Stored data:
= = = = =

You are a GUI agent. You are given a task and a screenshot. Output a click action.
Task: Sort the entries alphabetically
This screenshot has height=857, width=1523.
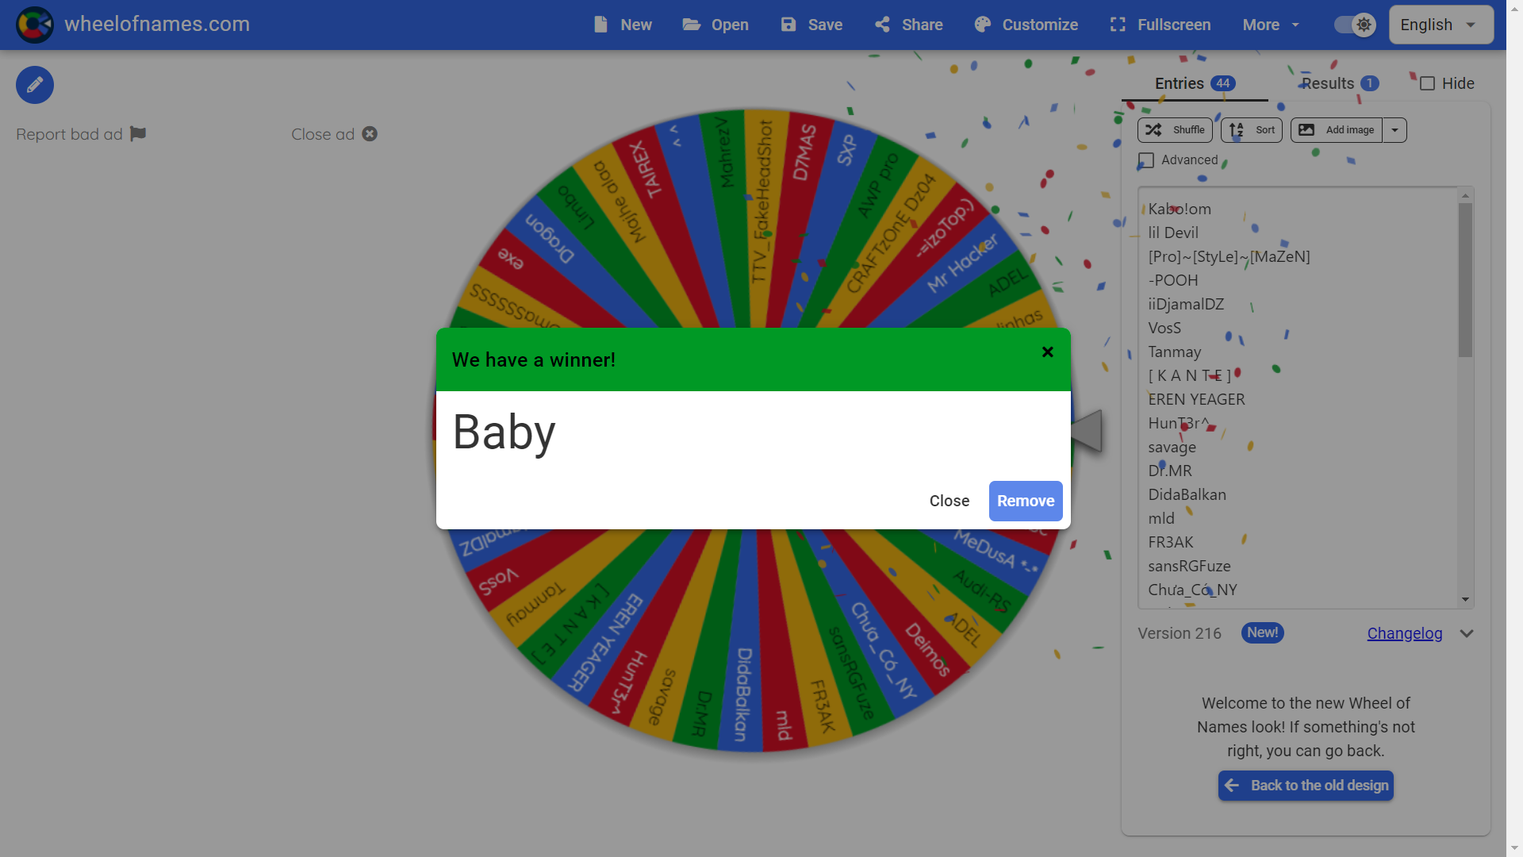(1251, 130)
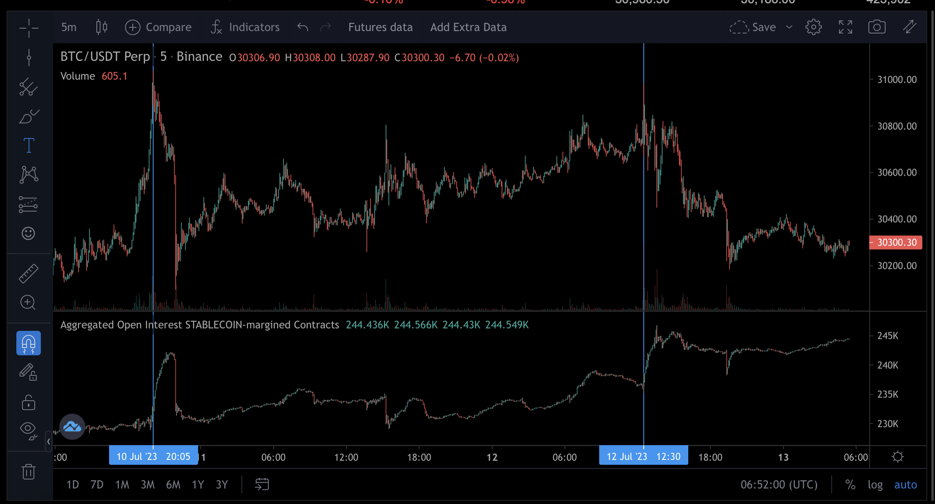Select the brush drawing tool
935x504 pixels.
[x=29, y=116]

= = = = =

■ **PROBLEM TO WORK ON**
Produce the entries again, word for word, without any of their pictures.

■ **EXERCISE RESPONSE**
You are a GUI agent. You are given a task and a screenshot. Output a click action.
Task: Sort the entries alphabetically
This screenshot has height=857, width=1523.
(1251, 130)
Select the brush drawing tool
935x504 pixels.
[x=29, y=116]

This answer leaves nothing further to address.